Aun así, no queda del todo claro que está pasando. Si comparamos los niveles de ingreso de los ocupados del primer trimestre con el mismo periodo del año anterior, encontramos que hay un incremento significativo en empleos de dos salarios mínimos (SM) o menos, una disminución en empleos entre dos y tres SM y muy pocos empleos nuevos con salarios mayores a tres SM. Esto significa que aunque la creación de empleo ha avanzado, la mayoría son de ingresos muy bajos. Sin embargo, hay un aumento de más de 450 mil ocupados que no especifican sus ingresos y que pudieran ser empleos mucho mejor remunerados.

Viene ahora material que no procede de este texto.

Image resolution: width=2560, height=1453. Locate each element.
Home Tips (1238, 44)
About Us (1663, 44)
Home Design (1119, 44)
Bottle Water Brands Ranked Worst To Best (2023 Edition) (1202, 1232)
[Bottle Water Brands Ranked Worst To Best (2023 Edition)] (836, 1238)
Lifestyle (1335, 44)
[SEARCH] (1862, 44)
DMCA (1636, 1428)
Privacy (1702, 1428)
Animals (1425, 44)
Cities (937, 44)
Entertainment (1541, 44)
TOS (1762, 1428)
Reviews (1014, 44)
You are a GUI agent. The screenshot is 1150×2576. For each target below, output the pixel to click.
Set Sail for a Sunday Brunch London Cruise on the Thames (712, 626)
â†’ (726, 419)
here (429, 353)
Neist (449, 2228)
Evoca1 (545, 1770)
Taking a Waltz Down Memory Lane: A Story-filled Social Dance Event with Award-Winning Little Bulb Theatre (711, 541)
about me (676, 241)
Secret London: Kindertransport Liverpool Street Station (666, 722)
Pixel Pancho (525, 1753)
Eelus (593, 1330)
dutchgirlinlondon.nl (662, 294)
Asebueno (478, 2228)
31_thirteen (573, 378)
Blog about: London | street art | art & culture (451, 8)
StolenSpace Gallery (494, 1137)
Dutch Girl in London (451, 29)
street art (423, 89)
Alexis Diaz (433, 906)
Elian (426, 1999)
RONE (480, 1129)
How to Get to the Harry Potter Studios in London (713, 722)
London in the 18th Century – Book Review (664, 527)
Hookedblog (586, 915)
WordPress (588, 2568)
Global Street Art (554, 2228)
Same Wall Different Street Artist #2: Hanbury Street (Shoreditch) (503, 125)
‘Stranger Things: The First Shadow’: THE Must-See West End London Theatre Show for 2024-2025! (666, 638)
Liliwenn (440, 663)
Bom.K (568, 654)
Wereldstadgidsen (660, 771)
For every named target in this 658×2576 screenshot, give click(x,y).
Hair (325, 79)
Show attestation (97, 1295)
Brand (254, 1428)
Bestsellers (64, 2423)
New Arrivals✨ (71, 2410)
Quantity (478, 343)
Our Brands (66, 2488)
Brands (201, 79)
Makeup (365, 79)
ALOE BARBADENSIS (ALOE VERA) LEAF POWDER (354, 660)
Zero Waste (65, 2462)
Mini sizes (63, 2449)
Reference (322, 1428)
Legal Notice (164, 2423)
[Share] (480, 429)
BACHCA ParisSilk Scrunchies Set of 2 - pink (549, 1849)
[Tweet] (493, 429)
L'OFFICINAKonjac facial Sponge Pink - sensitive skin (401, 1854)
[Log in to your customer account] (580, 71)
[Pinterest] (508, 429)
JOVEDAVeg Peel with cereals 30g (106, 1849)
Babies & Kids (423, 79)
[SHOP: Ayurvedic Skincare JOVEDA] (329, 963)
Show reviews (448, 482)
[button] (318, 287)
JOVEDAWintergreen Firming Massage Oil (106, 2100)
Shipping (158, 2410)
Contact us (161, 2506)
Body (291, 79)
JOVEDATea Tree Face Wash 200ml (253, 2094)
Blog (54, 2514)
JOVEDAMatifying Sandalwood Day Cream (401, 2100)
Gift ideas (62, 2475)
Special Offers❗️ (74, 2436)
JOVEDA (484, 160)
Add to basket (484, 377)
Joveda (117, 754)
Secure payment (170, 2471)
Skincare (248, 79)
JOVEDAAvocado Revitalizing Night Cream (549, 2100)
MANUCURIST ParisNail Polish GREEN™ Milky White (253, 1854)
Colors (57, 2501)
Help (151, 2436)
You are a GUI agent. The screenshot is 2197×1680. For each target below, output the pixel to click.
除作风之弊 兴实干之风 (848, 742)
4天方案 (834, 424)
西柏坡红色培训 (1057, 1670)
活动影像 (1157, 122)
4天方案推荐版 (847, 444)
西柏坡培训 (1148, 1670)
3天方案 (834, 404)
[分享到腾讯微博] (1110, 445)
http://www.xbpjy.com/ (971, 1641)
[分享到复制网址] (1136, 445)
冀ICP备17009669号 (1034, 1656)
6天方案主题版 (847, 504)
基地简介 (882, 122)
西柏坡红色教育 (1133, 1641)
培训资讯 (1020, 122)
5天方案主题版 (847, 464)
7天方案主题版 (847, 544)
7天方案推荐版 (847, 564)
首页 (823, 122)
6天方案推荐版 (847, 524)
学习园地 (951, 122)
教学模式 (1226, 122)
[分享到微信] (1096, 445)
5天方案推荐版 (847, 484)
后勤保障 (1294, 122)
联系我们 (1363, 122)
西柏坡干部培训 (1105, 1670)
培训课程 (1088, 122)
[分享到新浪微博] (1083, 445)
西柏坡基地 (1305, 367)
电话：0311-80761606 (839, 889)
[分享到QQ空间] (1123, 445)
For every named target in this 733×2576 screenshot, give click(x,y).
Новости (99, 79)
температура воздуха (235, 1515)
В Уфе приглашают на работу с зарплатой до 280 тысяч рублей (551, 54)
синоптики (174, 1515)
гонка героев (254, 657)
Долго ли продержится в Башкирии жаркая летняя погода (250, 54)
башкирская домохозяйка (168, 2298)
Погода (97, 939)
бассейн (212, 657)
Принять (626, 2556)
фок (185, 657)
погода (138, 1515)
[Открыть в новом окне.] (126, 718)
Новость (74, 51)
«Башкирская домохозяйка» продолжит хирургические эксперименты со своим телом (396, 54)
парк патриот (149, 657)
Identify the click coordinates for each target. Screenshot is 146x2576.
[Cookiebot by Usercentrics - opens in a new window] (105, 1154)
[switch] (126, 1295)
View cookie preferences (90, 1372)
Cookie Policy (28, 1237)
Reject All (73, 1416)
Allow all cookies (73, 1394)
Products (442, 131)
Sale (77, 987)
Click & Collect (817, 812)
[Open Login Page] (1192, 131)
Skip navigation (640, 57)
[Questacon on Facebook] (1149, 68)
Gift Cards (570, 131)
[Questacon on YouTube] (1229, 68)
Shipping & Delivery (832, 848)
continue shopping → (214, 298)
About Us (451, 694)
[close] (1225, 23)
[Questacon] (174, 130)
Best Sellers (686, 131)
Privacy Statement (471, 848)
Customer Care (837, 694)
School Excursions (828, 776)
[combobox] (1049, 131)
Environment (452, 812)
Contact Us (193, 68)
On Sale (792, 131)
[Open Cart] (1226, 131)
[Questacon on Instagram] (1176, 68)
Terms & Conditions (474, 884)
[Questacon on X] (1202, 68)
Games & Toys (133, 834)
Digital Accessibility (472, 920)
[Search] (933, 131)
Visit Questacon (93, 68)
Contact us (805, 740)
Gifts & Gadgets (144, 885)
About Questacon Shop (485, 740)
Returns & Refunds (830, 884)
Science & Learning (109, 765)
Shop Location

Pero si realizamos la misma comparación con el trimestre inmediato anterior, encontramos resultados muy diferentes. Resulta que en el primer trimestre hay más de 550 mil ocupados adicionales con salarios de tres SM o más. Hay mucha evidencia de una mejoría en el margen, pero que difícilmente podemos saber si es simplemente una mejora estacional (ya que los datos no están ajustadas por estacionalidad), o bien, el comienzo de una nueva tendencia ascendente. Lo que si podemos afirmar es que se interrumpe la tendencia a la baja que prevaleció por dos años. Ahora necesitamos esperar a los siguientes trimestres para ver cómo avanzamos.

Mañana, jueves 21, sabremos cuánto creció el PIB en el primer trimestre. A pesar de todo, no se esperan datos buenos y esto podría llevar a más revisiones a la baja en las expectativas.